Loki is in the throne room, standing before the high seat, arms clasped behind his back.
"You look deep in thought, my son." She can hear the shake in her voice, and cannot stop it.
He turns to her, and she catches just the edge of the mask slipping over him, just a bit, before he gives her an easy false smile. "I am, Mother. Thinking about the crowning tomorrow."
"What are you thinking about it?" She moves to him, takes his arm in hers, lays a hand over it — like she's old, like she needs the support, because sometimes when she does so he swims up out of the depths of the man he's become and she can see the boy he is, sometimes, just enough to keep her hoping.
"Thor slipping and falling, dropping Mjolnir, and all of Asgard laughing at him." He smiles, showing sharp teeth, and pats her hand with his. "Not meanly, fondly. It'd be funny, wouldn't it, Mother?"
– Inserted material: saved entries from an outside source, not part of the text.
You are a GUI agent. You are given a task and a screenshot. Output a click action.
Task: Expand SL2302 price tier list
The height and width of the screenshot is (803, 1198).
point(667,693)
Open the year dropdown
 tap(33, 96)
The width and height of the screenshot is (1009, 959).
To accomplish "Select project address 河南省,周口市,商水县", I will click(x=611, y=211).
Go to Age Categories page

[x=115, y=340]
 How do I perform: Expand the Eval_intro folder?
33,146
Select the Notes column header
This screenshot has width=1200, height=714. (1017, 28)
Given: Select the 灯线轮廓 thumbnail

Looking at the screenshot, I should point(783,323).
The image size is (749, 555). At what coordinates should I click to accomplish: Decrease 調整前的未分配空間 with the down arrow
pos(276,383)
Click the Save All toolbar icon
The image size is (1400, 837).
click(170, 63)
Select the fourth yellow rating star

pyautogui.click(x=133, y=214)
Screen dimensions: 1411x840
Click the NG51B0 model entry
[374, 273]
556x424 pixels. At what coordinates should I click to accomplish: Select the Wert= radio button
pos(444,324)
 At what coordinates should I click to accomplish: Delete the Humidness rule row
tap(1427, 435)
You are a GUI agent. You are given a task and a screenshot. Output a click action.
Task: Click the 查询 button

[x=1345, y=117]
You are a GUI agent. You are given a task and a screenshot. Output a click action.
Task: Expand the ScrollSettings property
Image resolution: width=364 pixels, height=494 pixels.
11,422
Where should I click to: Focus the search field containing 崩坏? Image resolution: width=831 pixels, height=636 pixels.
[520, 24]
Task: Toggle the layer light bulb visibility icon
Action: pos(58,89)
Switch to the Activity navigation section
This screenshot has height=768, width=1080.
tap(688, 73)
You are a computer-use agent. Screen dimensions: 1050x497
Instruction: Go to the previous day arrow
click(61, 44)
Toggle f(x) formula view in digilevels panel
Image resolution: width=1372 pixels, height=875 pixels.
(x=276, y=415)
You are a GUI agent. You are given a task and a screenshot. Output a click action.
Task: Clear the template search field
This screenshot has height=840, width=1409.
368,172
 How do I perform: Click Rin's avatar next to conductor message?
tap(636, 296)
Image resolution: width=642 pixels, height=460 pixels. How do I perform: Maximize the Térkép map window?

"Yes," she lets a corner of her mouth quirk up, a suggestion of laughter, "but your brother would be very embarrassed."
"He'd get over it."
They've started to walk, slow easy steps down the length of the throne room. The night outside is warm and dim. The suns of Asgard never really set, and night is just a softer part of the day. "He would, of course, but not for a while."
"No," his voice is shy and small like a little boy's, "no, not for a while."
He's walked her back to her room, and she hasn't even noticed. "I miss you, my son. It seems you're always off with your friends." She turns, frees her arm, looks into his dark eyes. "No time for your old mother anymore?"
"Ha!" He swoops in, kisses her soundly on the cheek, and there it is, the little boy she loves so much, shining out of his face. "They're Thor's friends, anyway, not mine, and I'll have more than enough time for you soon enough, Mother."
She wishes, later, that she'd caught his arm, held him, told him things he should have known. It would have been easier, and better, and safer — maybe if he'd found out then, that way, not after shock and anger and a cold blue chill, things would have been different.